Having spent the majority of the last 25 years in education, it should not surprising that I see that greatest affect of nostalgia is in the world of academia. Centuries ago, education was accomplished many times through the storyteller / philosopher / elder / teacher explaining, in painstaking detail, via multiple examples a concept…this was not a dialogue – nor was it meant to be. Sometime in the 20th century, that all changed. Yes, with publishing becoming easier, and the relative number of “educated” people growing, the idea that more than a single teacher could discuss, with a modicum of intelligence, a certain concept…that idea continues to grow exponentially because of internet, smartphones and sound-bite like phrasing. Today, many consider themselves experts – or at least well-versed enough on a topic, so that they could debate, discuss, or dictate with and /or to others. So our “nostalgic” view of education is that of a round table discussion involving teach and student and progressing in such a way that the line between the two would hopefully get blurred. That image is one more propagated by the Media than by Academia itself…for those in academia long for the days of the Socratic method / style of thought provoking questions inviting contemplation…not the current climate of questions of provocation which provoke a defensive reaction which inevitable stifles further contemplation.
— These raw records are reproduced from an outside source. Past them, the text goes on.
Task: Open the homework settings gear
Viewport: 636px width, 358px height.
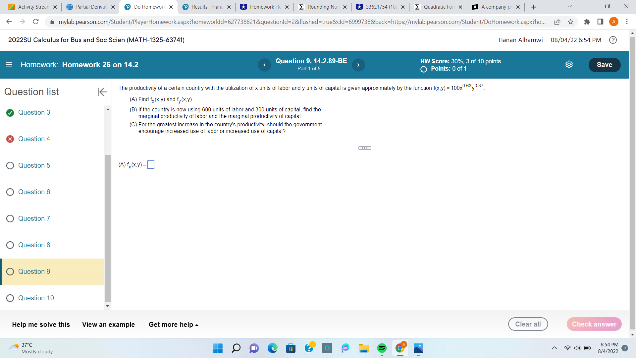Action: click(x=569, y=64)
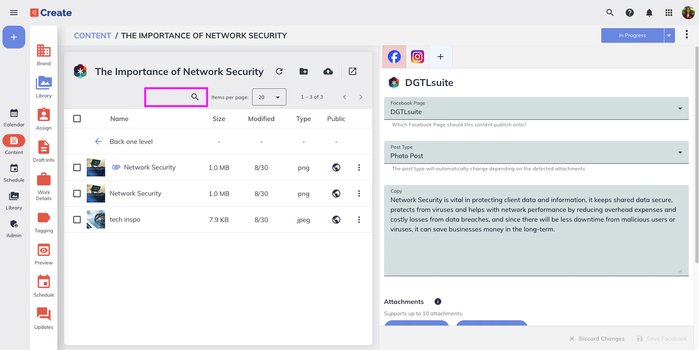The height and width of the screenshot is (350, 699).
Task: Click the Discard Changes button
Action: point(597,339)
The school calendar would be a primary example of our nostalgic view of education. The school year, for instance, is an ode to nostalgia. Built around an agricultural lifestyle, the school calendar insists on “summers-off” so that the children of farmers could help with the planting, cultivating and eventually the harvesting of crops. There is no longer a reason for this. The argument against a shift in the school calendar originate from the parents, as well as the vacation industry. But where is the benefit to taking off two or more months from school? Students of today struggle now as it is because of limited support as far as academic support is concerned. Young people rarely embrace intellectual pursuits when grades are the consequential. The extended break in the summer months only makes this worse. Summer reading, reading contests and / or summer work does not accomplish what daily attendance to an academic institution could. Many view this as a painful change…but as they say “change is good.